On attend après les enquêtes policières ou Québec finira-t-il par se résigner à créer une commission d'enquête publique? Dans les deux cas, le processus risque de s'étirer sur plusieurs mois, voire quelques années. Et je vous rappelle qu'en attendant, l'attribution de contrats est suspendue.

On ne peut pas accuser Québec et Montréal de traîner les pieds. Le problème, ce n'est pas la volonté, mais la manière.

Dimanche soir, Gérald Tremblay a déclaré: «Les citoyens veulent du changement. Nous incarnons ce changement.»

À peine élu, il a adopté une série de mesures annoncées hier. Mais il reste un test important qui témoignera de sa volonté de changement: la composition de son comité exécutif, l'équivalent du Conseil des ministres.

Y aura-t-il du sang neuf? Est-ce que Sammy Forcillo, dont le nom a été associé à la collusion par Benoit Labonté, aura encore une place de choix?
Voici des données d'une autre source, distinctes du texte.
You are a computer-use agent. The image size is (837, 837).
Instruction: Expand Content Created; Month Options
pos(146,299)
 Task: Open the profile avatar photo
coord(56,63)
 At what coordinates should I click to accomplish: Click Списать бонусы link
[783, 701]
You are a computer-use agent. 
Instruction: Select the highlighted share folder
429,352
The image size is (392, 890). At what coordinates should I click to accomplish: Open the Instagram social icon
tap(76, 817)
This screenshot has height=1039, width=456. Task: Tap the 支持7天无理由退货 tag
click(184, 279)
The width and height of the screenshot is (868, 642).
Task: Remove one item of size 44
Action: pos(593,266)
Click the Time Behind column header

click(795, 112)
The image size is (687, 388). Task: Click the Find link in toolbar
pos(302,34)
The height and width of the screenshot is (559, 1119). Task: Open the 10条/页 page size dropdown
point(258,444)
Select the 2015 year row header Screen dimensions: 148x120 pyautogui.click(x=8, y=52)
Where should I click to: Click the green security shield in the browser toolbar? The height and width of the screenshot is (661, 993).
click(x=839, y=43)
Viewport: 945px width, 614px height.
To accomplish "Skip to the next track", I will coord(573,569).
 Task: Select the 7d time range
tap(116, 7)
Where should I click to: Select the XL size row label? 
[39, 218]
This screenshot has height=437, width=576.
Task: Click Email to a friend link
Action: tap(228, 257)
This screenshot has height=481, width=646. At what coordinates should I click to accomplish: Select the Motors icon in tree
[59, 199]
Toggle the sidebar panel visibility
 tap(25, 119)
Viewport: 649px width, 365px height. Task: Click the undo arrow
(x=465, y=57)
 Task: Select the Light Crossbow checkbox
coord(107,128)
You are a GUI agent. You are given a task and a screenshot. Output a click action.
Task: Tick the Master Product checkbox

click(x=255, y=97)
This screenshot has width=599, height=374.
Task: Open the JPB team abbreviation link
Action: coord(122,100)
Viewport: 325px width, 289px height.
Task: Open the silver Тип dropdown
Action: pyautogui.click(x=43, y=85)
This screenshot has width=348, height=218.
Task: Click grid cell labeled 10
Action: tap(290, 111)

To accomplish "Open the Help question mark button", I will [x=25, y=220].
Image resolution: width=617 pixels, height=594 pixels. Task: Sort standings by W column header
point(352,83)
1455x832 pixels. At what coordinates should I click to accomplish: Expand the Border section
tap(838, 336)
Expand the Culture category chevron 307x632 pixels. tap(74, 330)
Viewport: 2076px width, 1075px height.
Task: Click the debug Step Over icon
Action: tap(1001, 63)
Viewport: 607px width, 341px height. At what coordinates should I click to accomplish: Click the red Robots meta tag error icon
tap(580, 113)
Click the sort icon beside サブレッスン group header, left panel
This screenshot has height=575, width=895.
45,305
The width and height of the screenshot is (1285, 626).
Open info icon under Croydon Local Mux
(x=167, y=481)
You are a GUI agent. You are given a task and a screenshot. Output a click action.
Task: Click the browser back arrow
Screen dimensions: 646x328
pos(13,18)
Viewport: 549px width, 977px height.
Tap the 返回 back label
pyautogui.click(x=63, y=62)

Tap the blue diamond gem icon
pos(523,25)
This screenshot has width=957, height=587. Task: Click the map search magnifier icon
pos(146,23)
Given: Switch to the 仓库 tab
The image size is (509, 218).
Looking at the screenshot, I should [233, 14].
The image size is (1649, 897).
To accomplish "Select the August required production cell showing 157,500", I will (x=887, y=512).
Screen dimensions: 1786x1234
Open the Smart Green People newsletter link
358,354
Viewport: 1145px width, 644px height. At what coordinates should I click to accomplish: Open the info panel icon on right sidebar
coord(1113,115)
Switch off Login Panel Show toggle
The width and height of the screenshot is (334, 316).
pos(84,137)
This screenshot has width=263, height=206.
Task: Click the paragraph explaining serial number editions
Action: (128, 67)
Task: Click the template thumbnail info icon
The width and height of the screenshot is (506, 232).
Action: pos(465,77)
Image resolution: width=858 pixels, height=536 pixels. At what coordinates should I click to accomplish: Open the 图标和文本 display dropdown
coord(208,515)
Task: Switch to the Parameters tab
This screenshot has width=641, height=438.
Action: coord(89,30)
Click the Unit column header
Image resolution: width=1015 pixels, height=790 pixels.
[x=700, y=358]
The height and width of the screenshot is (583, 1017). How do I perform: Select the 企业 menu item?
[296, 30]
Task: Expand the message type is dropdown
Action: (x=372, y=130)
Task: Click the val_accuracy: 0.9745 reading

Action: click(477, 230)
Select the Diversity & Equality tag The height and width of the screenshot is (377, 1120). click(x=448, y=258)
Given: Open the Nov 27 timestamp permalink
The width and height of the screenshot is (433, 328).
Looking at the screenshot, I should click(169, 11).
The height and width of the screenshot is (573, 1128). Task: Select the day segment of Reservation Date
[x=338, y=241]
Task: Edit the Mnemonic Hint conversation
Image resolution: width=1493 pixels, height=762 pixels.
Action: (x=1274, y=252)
Et qui sera le président de ce puissant comité?

Le maire a perdu quelques vedettes dimanche: André Lavallée, un gros travailleur qui a porté à bout de bras le projet Bixi et le plan de transport, Michel Labrecque, l'homme à vélo promu président de la Société de transport de Montréal, Robert Pilon, un homme respecté dans le milieu culturel.

Diane Lemieux, l'ancienne ministre péquiste qui s'est jointe à Union Montréal l'été dernier, a aussi été battue. Elle avait du coffre, de l'expérience et une feuille de route éthique impeccable. Une lourde perte pour le maire.

La question reste entière: qui dirigera le puissant comité exécutif?

Montréal a aussi besoin d'une solide opposition. Richard Bergeron, le chef de Projet Montréal, a mené une belle bataille. Il est passé de 8,5% des voix en 2005 à 25% dimanche. Il a aussi réussi à prouver que son parti n'était pas un épiphénomène cantonné au Plateau.

Il a quatre ans de combats municipaux à son actif. Sa présence au conseil municipal est essentielle.

La chef de Vision Montréal, Louise Harel, doit rester. C'est une femme honnête et crédible qui en connaît un rayon sur la politique. En septembre, je lui avais parlé à la fin d'un conseil municipal particulièrement musclé auquel elle avait assisté du haut des gradins réservés au public. Elle avait été renversée par la rudesse des élus et le manque de décorum.

Si Louise Harel part, elle laissera un parti en déroute. Un parti qui risque de ne pas survivre au départ de son chef. Elle a recruté quelques candidats de valeur, comme Réal Ménard et Elsie Lefebvre, qui comptent sur elle. Mais est-ce que cette ancienne ministre, qui a déjà été responsable de Montréal, acceptera de se retrouver sur les banquettes de l'opposition d'un conseil municipal? Hum.

Mme Harel a plongé en politique parce qu'elle avait mal à sa ville. Si elle part, on comprendra qu'elle avait surtout mal à sa nostalgie du pouvoir.